The study could not analyze quality of life or cognitive outcomes for children whose development has been disrupted by frequent seizures. But it could estimate the amount of time children spent seizure-free.
For 10-year-olds with temporal lobe epilepsy, children who had surgery were seizure-free for an estimated 49 percent of their life-expectancy years – nearly half their projected lifetime – versus 14 percent for children who continued with medications only.
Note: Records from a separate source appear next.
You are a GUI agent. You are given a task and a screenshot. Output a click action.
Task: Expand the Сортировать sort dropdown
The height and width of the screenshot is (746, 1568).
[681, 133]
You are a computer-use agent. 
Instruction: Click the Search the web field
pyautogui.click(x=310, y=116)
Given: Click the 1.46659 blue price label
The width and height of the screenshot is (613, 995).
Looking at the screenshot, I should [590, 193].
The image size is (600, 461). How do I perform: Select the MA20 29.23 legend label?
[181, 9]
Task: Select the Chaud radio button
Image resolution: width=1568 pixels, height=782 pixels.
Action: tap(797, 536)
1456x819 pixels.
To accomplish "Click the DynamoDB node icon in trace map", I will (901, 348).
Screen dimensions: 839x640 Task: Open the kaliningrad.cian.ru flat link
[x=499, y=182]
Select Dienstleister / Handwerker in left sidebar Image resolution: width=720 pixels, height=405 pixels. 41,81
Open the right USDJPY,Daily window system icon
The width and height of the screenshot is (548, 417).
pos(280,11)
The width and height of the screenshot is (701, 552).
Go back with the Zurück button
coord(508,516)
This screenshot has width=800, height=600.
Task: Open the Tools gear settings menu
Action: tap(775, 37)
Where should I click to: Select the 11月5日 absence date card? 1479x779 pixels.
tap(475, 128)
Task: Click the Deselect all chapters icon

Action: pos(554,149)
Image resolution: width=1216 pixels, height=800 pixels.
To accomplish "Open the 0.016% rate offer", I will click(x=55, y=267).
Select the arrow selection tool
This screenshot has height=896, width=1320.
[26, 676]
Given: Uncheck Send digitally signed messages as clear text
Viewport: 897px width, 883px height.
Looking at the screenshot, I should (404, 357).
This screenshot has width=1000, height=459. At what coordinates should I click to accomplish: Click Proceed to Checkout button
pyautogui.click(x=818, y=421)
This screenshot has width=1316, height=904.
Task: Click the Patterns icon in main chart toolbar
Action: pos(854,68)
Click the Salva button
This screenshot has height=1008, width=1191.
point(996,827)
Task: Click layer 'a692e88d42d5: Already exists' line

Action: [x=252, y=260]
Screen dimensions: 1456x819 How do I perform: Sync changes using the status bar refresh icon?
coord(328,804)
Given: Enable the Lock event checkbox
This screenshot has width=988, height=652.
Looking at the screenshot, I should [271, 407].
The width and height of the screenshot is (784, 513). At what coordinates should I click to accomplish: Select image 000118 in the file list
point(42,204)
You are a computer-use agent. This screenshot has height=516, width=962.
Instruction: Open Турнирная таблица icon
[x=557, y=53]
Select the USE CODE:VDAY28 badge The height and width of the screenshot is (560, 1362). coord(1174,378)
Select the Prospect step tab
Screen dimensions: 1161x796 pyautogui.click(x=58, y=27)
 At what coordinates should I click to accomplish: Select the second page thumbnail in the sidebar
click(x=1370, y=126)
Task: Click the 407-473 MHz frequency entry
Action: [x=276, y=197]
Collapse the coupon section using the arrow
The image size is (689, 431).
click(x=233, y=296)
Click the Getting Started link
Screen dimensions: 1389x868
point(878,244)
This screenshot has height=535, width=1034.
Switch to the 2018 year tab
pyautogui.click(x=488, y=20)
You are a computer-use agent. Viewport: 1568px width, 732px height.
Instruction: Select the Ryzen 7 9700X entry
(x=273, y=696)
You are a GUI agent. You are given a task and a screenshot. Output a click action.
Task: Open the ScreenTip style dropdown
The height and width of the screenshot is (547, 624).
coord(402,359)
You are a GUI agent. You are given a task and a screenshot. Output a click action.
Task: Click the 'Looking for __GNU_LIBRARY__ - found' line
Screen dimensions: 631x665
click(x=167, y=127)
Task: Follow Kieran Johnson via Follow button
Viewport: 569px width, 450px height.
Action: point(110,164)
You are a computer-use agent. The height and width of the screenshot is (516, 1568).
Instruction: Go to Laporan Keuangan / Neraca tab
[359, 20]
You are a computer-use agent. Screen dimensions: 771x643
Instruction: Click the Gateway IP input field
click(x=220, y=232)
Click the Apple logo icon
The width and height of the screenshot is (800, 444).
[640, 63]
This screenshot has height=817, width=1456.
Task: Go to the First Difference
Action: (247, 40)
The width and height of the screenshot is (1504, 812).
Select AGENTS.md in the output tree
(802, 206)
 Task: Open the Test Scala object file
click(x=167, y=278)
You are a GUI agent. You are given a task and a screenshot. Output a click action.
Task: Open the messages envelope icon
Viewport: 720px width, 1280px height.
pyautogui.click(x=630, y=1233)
For extratemporal epilepsy, these percentages were 43 and 14 percent, respectively.
Second-order Monte Carlo simulations, which model risk based on probability distributions in the literature, indicated that 93 percent of 10-year-olds with temporal lobe epilepsy and 88 percent of those with extratemporal epilepsy would gain more life expectancy from surgery than from continued drug treatment.
In general, the mortality risk in epilepsy surgery is less than 1 percent, says Tobias Loddenkemper, MD, of Boston Children’s, senior investigator on the study. However, the researchers note that medications might still be preferable for individual children, as when surgery carries an unusually high risk of complications.
But the findings build on a 2001 study published in The New England Journal of Medicine that found that once a patient with epilepsy fails to respond to a second drug, properly chosen and dosed, the probability of another medication working is very low.
“Studies recommend early surgery in refractory epilepsy, but delays are still the norm,” says Sánchez Fernández. “By quantifying life expectancy, we hope to change practice.”